→ **ARTICLE**:
Jenn’s Take:
Blessedly the travel from DC to Denver was uneventful: easy flights and a squeeze who was willing to be a pack mule. We almost died in the taxi going to our rental car (I am exaggerating… slightly), but got our car and set out for provisions. Target took 2 hours – 2 HOURS even with a list, then a VERY late lunch and on the road out of Denver about 5. All predictions were that the trip would take 7.5 hours to the Badlands, and those were correct. 12:30 AM we rolled up at the motel-ly thing where we are staying. I wish that the trip itself had been more fully described. I think Chris and I might have chosen the 8.5 or even 12-hour version over the one we got.
Everything was fine, until the GPS, which had no CLUE where we were staying, but kept working no matter how far into the boonies we went, had a difference of opinion with phone-operated Googlemaps, which knew our lodgings by name, but struggled mightily to communicate with us as we traveled through towns like Gurley, SD, Population: 3,452.
We went with Google, positing that GPS could be leading us to the complete other side of the Badlands, and I think we were likely right about that. Problem is: Google has NO moral or ethical concerns with placing you on crazy gravel roads in the middle of nowhere without mentioning, “Hey, in about a quarter mile, Allen Road is going to suddenly end its paved portion and carry you on a harrowing ride through a couple dozen miles of the Pine Ridge Indian Reservation. You will be mooned by a deer, and a random stranger will appear at the side of the road with his thumb out, while Chris drives on a dark, completely unfamiliar road in the middle of the night.” Had the helpful little voice told me all of that at the outset, I would have made a new, radically different plan.
Did I mention there was a thunderstorm? I didn’t? Well, there was one, and it was MASSIVE. We saw spectacular lightening strikes from northern Colorado, all the way through Nebraska and to our motel room door. We encountered very little rain, that is until about a mile from our destination, when the heavens proceeded to open and kept dumping on us, while Chris got the key from the late check-in box, wandered around the building searching for the tiny room number on our door and schlepped in all our luggage. I need to say for the record, he is a good egg: an exceptionally good one, in fact.
Chris’ Take:
There’s not a lot that needs to be said about most travel. Airports are the same. Flights are the same.
One thing that can be said with pure joy and a little terror is that this is an adventure. Plans will go awry. Places won’t exist in GPS or Google even when we’re parked there. And plans will change. No plan survives completely intact when contact is made with the real ground. But we have time, energy, and the flexibility needed to do this.

→ **TASK TO CARRY OUT**: Please extend the road trip post, picking up right after its final sentence in Chris' Take. The listing is separate material and has no connection to the road trip post.

→ **EXTRACTED RECORDS**:

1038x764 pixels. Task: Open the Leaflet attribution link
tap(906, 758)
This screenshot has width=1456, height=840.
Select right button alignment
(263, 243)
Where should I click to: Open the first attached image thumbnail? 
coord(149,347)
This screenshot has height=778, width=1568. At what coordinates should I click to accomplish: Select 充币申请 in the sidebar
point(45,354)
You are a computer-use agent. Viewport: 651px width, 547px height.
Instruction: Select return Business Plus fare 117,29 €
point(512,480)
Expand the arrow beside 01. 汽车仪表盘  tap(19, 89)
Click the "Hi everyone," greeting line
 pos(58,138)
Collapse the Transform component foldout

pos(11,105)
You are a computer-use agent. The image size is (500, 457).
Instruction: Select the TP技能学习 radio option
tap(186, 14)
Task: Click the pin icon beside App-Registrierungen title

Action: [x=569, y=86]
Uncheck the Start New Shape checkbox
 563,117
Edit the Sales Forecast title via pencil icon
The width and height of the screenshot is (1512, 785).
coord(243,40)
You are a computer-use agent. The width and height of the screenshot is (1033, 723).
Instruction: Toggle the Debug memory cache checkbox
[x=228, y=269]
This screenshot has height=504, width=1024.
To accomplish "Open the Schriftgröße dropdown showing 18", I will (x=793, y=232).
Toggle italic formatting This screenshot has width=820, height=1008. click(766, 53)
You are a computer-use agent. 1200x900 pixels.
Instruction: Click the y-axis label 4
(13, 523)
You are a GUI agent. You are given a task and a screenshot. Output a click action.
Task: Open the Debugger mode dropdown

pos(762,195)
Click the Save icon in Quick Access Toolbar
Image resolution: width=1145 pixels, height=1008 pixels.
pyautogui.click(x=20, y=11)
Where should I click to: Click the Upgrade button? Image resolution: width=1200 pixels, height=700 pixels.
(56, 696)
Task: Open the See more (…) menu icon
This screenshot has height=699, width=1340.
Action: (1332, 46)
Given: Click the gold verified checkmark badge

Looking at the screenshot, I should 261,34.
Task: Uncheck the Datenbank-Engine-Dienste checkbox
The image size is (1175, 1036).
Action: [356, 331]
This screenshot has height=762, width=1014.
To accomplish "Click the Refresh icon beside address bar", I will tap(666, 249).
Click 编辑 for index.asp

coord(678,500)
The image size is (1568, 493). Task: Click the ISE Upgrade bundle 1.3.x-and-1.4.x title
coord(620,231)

→ **ANSWER FOR THIS EXERCISE**:
A side note: this trip was pieced together over a year of planning by Jenn. Spreadsheets and maps and motel reservations and Yelped restaurants and shopping lists to avoid much restaurant food — that’s all Jenn. I had plenty of input, but she did the lifting.
Lightening began on The Plains, orange distant fuzzy flashes. Drops of rain patterned from clear skies, a Big Land phenomenon. Then the lightnening brightened and took its more usual jagged shape in Nebraska, silver in the night sky and unpolluted by the lights of local metropolises. Rain became denser. Between rain and bug splatter I had to clean the windshield twice at gas stations.
Into South Dakota. The roads started leading us higher, and then we entered the Pine Ridge Reservation…. And then the road turned to gravel.
I’m not used to the plight of Native Americans. I’ve met many who are, who talk about the demoralization of whole tribes, of substance abuse and obesity and depression. Even the night couldn’t hide the bleak poverty of Pine Ridge. The shanty houses, wrecked cars in driveways, trailers looking twisted from settling unevenly over years.
I do know a few things about poverty. I don’t come from wealthy stock. But in the time that I’ve lived in trailers and older homes, nothing I’ve seen since riding through Tennessee in the 1960s matched Pine Ridge. Res folk have been described to me as a group in which many feel no hope, no future.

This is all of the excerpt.